- GOAL OF THE EXERCISE -
The data below holds a line containing "For every named" and a line containing "Gifting (53, 508)"; please quote exactly those two lines and every line between them, and nothing else.

------ DATA SHOWN ------

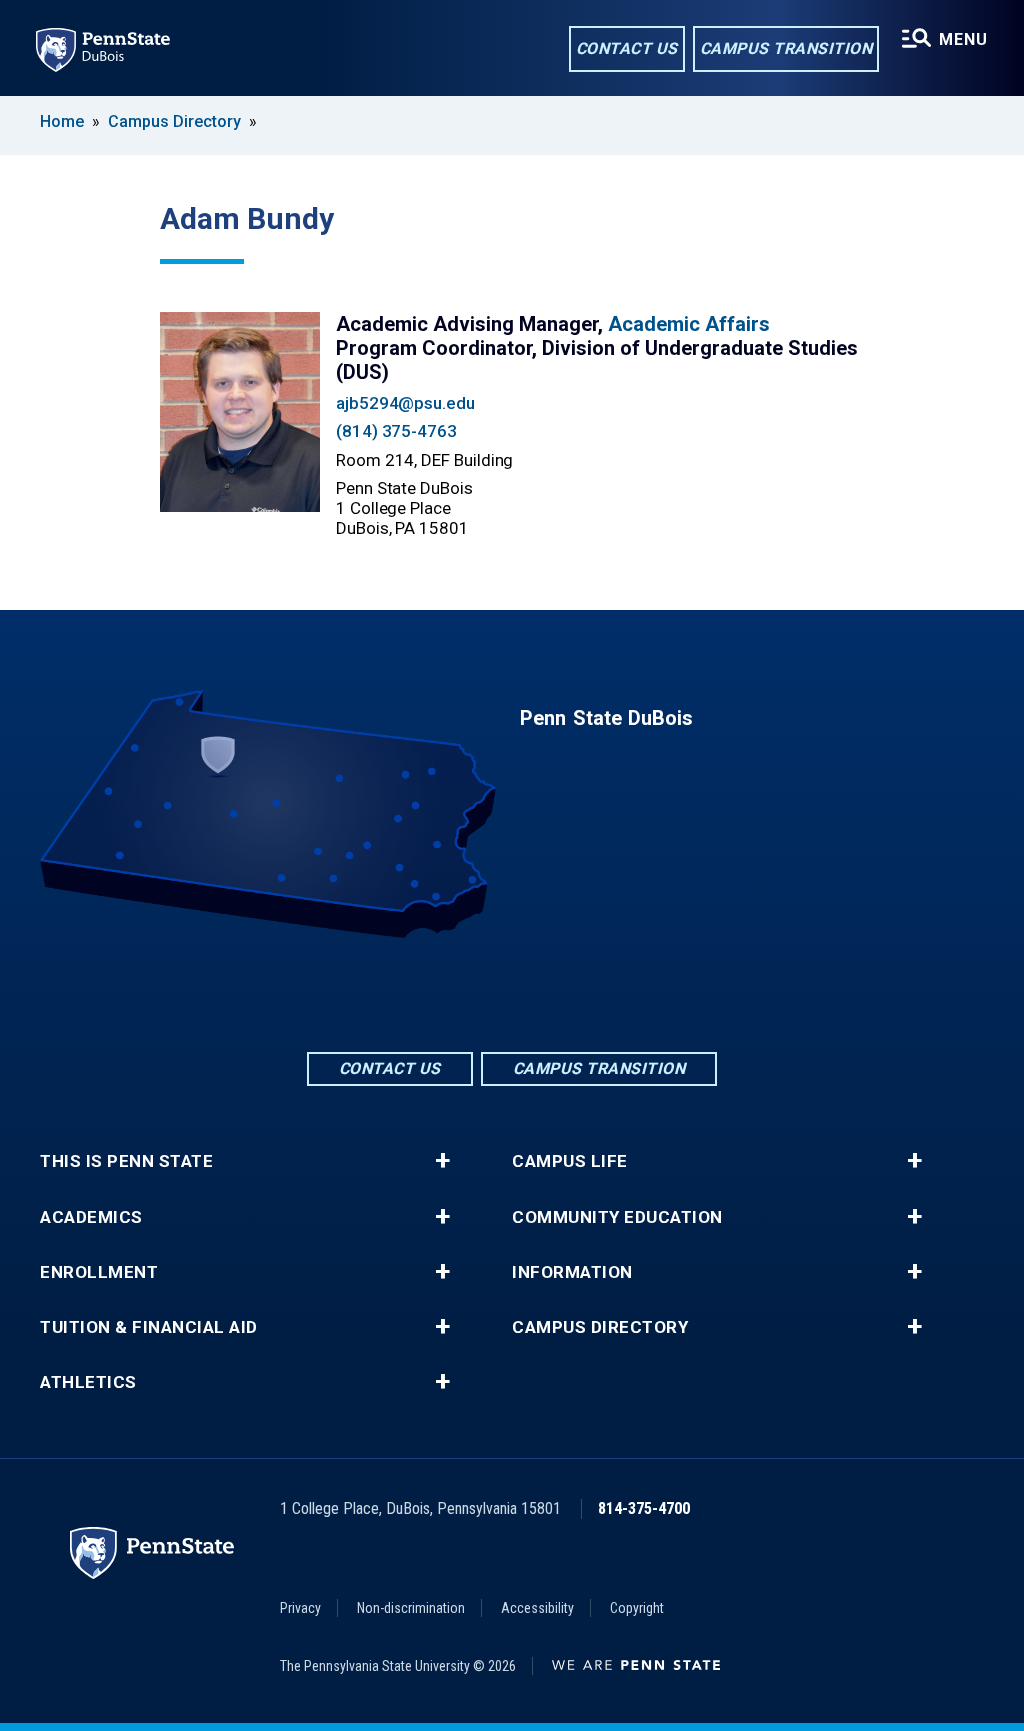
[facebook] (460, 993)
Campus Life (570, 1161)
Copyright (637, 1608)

------
------ DATA SHOWN ------

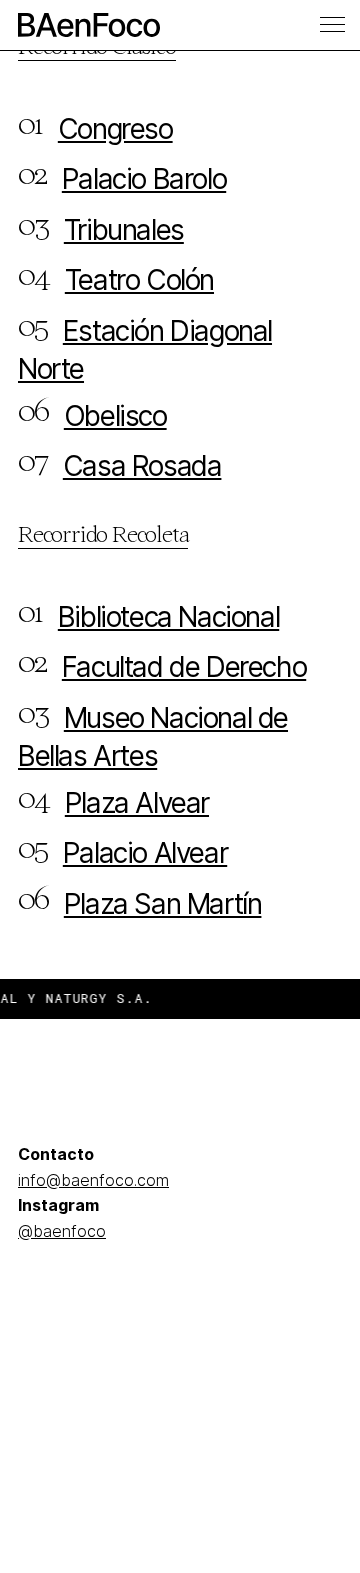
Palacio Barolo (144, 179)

------
------ DATA SHOWN ------

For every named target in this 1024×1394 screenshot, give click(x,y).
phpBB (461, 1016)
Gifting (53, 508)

------

- WRITTEN ANSWER -
For every named target in this 1024×1394 screenshot, give click(x,y).
phpBB (461, 1016)
Gifting (53, 508)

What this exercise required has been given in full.